**SOURCE EXTRACT:**

Our Skools

How parents put up with public schools is completely beyond me.  I would be tearing my hair out.  I hope a lot of parents are getting used to pushing back hard and often.

9 comments:

Miss Ladybug said...

The fiancé and I have discussed private school or homeschooling if we are able to have kids...

Anonymous said...

Private elementary schools and middles schools are a good investment, if you can't homeschool. My kids have been in a mixture of both. The differences are enormous, and very telling.

Valerie

Grim said...

Well, you know, it could be worse...

Texan99 said...

An assignment in hideously poor taste, and asking for trouble, but at least it probably assumes that the student is adopting a point of view that's completely alien to him, for the purpose of stretching his mind. I doubt that's what the instructor had in mind when he had very young student use crayons to write "I am willing to give up my Constitutional rights . . . ."

Assistant Village Idiot said...

Putting the two together -

If, in 10th grade, the students were given the 4th grader's sentence and asked to support it, and the following week given the opposite sentiment, no problem. I don't object to the "taking the Nazi viewpoint" essay either, though I think it was botched. German expansion and tribal superiority wrt all groups were as important as Jew-hatred. The teacher played to the history stereotype.

If the teacher had picked some other group, there would still have been trouble from somewhere. But it's a legitimate exercise.

As for the 4th-grade teacher, I would like to hear the whole story. Working in a psychiatric hospital, I am very used to seeing stories in the paper that we are not allowed to explain and refute.

Texan99 said...

Fair enough, but it applies to every story.

Grim said...

Patrick Henry speaks to this issue, in ways I have always loved. I wonder if they still read him in school. "Is life so dear, or peace so sweet, as to be purchased at the price of chains and slavery? Forbid it, Almighty God! I know not what course others may take; but as for me, give me liberty or give me death!"

Texan99 said...

I have been thinking more about this Nazi lesson. My instinct was to object that the children were too young for the lesson, so I tried to work through why I should have that uncharacteristic response.

It's not that they're too young. It's that it's scary to wonder which of these two very different approaches would be adopted:

(1) "Children, today we're going to learn something about why it's unwise to assume we're immune to the shocking errors of our forebears. Some things look more obvious in hindsight than they did at the time. If you had been living in Germany in 1933, can you be completely sure how wisely you would have chosen? Do you fully understand how scared and disoriented they were? Have you ever fallen victim to a temptation to find a scapegoat or indulge an unreasoning hatred of a stranger?"

(2) "Children, today we're going to learn that all deeply held personal moral positions are merely relative, accidental, and superstitious. In order to break down your natural prejudices, we're going to practice adopting the worldview of the most horrifying error we can think of in recent history, so you can get used to thinking that way, and can learn to ignore and override the urgent messages of alarm that you sometimes receive from your nascent conscience."

Bob said...

I grew so fed up with the scools here in Oregon, that I let my son drop out as a sophomore. He took his GED and passed all the tests in the 90th percentile.

He works as a web developer, and pays his own way for the most part.

**TASK INSTRUCTIONS:**
(1) Write out the portion of the Our Skools post that begins with the words containing "Putting the two" and ends with "a legitimate exercise.".
(2) In the Our Skools post, list each distinct commenter name that appears before "said...", once per name.
The rows come from a separate source, unrelated to the Our Skools post.

**RECORDS PROVIDED:**
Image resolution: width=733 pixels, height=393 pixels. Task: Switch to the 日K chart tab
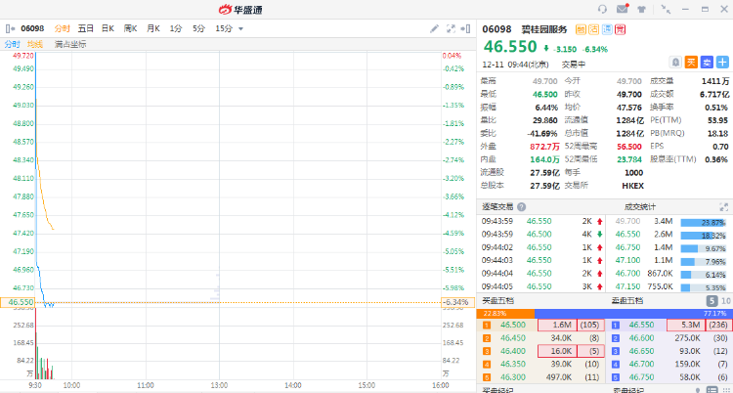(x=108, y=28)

...

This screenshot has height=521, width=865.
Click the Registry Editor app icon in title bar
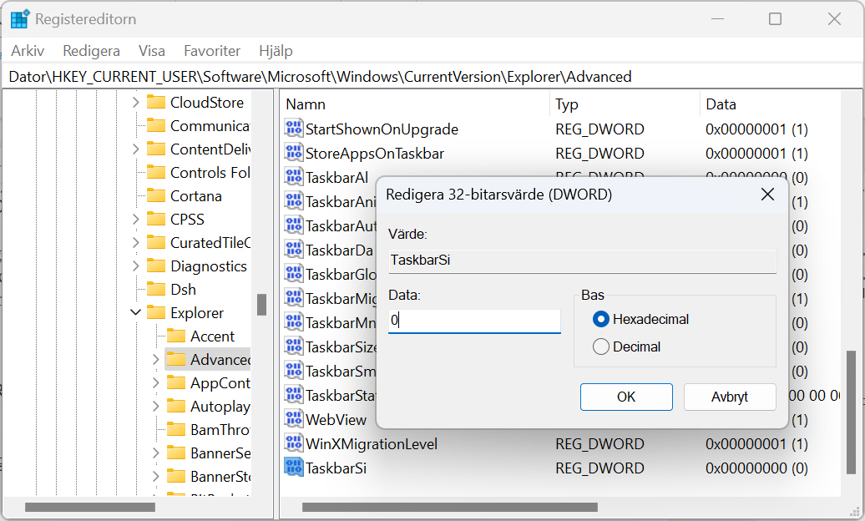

**EXERCISE RESULTS:**
(1)
Putting the two together -

If, in 10th grade, the students were given the 4th grader's sentence and asked to support it, and the following week given the opposite sentiment, no problem. I don't object to the "taking the Nazi viewpoint" essay either, though I think it was botched. German expansion and tribal superiority wrt all groups were as important as Jew-hatred. The teacher played to the history stereotype.

If the teacher had picked some other group, there would still have been trouble from somewhere. But it's a legitimate exercise.

(2)
Miss Ladybug
Anonymous
Grim
Texan99
Assistant Village Idiot
Bob